Render the record lines as a Markdown table with the columns Row and Line. Start with the line containing "Click the words" and go on through the line containing "Action: (294, 183)", give each line its own numbered row, and leave out blank lines.

----

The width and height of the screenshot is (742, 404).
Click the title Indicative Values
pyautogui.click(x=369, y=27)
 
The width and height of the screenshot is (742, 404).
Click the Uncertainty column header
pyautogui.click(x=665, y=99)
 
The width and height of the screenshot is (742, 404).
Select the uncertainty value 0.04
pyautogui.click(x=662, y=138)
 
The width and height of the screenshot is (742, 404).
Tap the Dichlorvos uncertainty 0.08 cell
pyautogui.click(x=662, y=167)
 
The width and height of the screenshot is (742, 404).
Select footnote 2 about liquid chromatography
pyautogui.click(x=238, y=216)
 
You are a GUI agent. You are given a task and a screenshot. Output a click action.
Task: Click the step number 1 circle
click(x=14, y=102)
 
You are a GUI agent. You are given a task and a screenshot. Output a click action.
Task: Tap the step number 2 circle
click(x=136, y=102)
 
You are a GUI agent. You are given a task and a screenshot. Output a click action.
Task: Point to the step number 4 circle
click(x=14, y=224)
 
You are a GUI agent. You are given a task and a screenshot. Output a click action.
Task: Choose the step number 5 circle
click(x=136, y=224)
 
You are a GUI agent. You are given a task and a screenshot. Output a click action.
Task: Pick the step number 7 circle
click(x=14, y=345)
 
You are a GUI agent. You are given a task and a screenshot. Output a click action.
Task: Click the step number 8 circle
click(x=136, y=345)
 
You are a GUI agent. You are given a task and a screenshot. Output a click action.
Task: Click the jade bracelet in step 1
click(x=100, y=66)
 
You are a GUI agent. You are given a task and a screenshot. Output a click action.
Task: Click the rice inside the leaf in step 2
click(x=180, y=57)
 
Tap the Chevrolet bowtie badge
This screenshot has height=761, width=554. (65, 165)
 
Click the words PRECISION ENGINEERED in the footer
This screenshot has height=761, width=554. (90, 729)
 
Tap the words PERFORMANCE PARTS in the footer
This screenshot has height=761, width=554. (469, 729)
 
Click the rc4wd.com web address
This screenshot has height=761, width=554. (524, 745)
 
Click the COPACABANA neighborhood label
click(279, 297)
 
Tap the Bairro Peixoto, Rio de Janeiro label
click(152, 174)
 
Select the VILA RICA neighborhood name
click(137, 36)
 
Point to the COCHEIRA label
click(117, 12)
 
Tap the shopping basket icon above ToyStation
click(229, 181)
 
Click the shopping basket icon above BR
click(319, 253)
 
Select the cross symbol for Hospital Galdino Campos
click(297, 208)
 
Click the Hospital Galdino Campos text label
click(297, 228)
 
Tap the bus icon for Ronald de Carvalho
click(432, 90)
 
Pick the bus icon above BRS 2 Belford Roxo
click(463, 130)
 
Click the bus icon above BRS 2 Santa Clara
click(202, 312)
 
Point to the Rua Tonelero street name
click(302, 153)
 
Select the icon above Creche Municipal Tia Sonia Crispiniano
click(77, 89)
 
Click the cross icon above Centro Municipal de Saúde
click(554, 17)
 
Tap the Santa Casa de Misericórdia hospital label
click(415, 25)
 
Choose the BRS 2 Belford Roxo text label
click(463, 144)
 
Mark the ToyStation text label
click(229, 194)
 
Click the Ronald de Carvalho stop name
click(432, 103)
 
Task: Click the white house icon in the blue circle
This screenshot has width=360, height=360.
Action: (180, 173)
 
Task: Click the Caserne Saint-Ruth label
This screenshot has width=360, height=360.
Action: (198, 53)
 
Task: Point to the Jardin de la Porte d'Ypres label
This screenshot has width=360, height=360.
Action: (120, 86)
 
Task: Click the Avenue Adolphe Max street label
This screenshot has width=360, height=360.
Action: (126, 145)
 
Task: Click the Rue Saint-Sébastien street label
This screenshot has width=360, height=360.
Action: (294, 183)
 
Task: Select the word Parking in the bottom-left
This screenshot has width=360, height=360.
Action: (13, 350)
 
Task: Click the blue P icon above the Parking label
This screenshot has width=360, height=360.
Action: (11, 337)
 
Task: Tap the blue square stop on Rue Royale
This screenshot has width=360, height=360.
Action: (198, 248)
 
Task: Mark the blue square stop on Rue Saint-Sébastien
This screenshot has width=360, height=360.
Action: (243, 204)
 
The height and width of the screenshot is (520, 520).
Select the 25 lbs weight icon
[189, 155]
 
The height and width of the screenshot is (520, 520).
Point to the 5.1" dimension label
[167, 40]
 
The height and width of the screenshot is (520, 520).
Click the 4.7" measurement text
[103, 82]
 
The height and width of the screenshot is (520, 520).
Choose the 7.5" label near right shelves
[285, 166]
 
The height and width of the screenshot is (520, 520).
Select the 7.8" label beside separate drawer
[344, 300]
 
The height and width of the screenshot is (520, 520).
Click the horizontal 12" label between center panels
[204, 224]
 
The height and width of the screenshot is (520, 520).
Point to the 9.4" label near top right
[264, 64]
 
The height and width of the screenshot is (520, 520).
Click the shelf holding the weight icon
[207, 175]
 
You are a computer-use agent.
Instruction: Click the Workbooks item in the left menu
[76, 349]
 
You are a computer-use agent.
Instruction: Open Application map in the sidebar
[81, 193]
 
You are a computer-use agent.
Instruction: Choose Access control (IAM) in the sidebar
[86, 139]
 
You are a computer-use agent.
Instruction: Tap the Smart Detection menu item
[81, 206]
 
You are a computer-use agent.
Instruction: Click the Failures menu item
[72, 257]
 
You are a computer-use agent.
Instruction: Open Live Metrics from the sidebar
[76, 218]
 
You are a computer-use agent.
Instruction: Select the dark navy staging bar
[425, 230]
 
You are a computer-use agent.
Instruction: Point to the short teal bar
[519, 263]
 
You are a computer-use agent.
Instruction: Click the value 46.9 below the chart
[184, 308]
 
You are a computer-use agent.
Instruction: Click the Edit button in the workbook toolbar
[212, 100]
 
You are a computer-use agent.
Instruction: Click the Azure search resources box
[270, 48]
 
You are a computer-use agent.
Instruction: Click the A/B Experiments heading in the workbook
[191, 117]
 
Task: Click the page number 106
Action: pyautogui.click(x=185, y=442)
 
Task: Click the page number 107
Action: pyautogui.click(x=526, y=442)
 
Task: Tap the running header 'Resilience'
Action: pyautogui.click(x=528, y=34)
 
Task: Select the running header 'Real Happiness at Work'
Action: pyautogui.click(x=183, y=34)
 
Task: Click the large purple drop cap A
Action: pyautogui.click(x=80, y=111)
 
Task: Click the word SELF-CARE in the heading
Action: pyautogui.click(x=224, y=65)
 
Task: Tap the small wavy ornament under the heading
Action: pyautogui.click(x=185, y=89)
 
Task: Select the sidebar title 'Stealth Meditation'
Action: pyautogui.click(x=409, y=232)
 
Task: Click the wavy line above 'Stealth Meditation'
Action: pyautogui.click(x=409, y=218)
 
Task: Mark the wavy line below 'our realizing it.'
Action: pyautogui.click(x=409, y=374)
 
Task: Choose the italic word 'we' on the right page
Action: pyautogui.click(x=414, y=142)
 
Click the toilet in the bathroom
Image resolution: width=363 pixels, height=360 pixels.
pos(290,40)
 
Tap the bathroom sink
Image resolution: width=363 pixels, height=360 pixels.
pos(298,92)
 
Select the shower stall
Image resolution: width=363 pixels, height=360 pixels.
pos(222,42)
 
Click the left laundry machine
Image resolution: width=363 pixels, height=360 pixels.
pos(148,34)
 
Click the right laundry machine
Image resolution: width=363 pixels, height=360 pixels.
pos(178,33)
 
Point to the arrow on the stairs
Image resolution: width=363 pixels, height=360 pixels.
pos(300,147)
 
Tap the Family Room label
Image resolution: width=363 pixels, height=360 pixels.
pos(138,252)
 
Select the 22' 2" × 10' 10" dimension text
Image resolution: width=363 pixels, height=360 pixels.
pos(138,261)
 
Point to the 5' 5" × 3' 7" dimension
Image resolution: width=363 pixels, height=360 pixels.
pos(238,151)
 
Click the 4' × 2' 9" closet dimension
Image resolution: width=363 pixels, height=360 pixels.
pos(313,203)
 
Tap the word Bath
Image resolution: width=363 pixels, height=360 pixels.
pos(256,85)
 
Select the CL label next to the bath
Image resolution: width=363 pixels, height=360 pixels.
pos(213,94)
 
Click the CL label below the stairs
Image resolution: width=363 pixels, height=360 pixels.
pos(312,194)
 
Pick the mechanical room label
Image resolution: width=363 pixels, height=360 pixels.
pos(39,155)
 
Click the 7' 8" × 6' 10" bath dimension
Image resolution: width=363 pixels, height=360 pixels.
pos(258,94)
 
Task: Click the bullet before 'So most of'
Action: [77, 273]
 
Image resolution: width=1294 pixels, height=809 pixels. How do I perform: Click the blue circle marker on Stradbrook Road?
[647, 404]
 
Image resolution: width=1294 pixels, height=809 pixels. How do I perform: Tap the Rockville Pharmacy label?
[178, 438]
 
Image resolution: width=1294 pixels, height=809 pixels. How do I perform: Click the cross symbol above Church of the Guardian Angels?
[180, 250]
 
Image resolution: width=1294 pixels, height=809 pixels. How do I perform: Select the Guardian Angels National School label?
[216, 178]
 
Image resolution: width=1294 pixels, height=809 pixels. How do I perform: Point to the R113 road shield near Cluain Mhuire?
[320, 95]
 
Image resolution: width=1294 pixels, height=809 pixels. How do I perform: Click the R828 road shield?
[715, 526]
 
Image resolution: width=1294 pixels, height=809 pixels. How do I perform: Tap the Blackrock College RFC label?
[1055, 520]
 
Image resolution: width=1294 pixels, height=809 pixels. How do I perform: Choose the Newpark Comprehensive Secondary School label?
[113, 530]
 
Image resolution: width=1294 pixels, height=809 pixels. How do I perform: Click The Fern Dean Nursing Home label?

----

§ **OUTPUT**:
| Row | Line |
|---|---|
| 1 | Click the words PRECISION ENGINEERED in the footer |
| 2 | This screenshot has height=761, width=554. (90, 729) |
| 3 | Tap the words PERFORMANCE PARTS in the footer |
| 4 | This screenshot has height=761, width=554. (469, 729) |
| 5 | Click the rc4wd.com web address |
| 6 | This screenshot has height=761, width=554. (524, 745) |
| 7 | Click the COPACABANA neighborhood label |
| 8 | click(279, 297) |
| 9 | Tap the Bairro Peixoto, Rio de Janeiro label |
| 10 | click(152, 174) |
| 11 | Select the VILA RICA neighborhood name |
| 12 | click(137, 36) |
| 13 | Point to the COCHEIRA label |
| 14 | click(117, 12) |
| 15 | Tap the shopping basket icon above ToyStation |
| 16 | click(229, 181) |
| 17 | Click the shopping basket icon above BR |
| 18 | click(319, 253) |
| 19 | Select the cross symbol for Hospital Galdino Campos |
| 20 | click(297, 208) |
| 21 | Click the Hospital Galdino Campos text label |
| 22 | click(297, 228) |
| 23 | Tap the bus icon for Ronald de Carvalho |
| 24 | click(432, 90) |
| 25 | Pick the bus icon above BRS 2 Belford Roxo |
| 26 | click(463, 130) |
| 27 | Click the bus icon above BRS 2 Santa Clara |
| 28 | click(202, 312) |
| 29 | Point to the Rua Tonelero street name |
| 30 | click(302, 153) |
| 31 | Select the icon above Creche Municipal Tia Sonia Crispiniano |
| 32 | click(77, 89) |
| 33 | Click the cross icon above Centro Municipal de Saúde |
| 34 | click(554, 17) |
| 35 | Tap the Santa Casa de Misericórdia hospital label |
| 36 | click(415, 25) |
| 37 | Choose the BRS 2 Belford Roxo text label |
| 38 | click(463, 144) |
| 39 | Mark the ToyStation text label |
| 40 | click(229, 194) |
| 41 | Click the Ronald de Carvalho stop name |
| 42 | click(432, 103) |
| 43 | Task: Click the white house icon in the blue circle |
| 44 | This screenshot has width=360, height=360. |
| 45 | Action: (180, 173) |
| 46 | Task: Click the Caserne Saint-Ruth label |
| 47 | This screenshot has width=360, height=360. |
| 48 | Action: (198, 53) |
| 49 | Task: Point to the Jardin de la Porte d'Ypres label |
| 50 | This screenshot has width=360, height=360. |
| 51 | Action: (120, 86) |
| 52 | Task: Click the Avenue Adolphe Max street label |
| 53 | This screenshot has width=360, height=360. |
| 54 | Action: (126, 145) |
| 55 | Task: Click the Rue Saint-Sébastien street label |
| 56 | This screenshot has width=360, height=360. |
| 57 | Action: (294, 183) |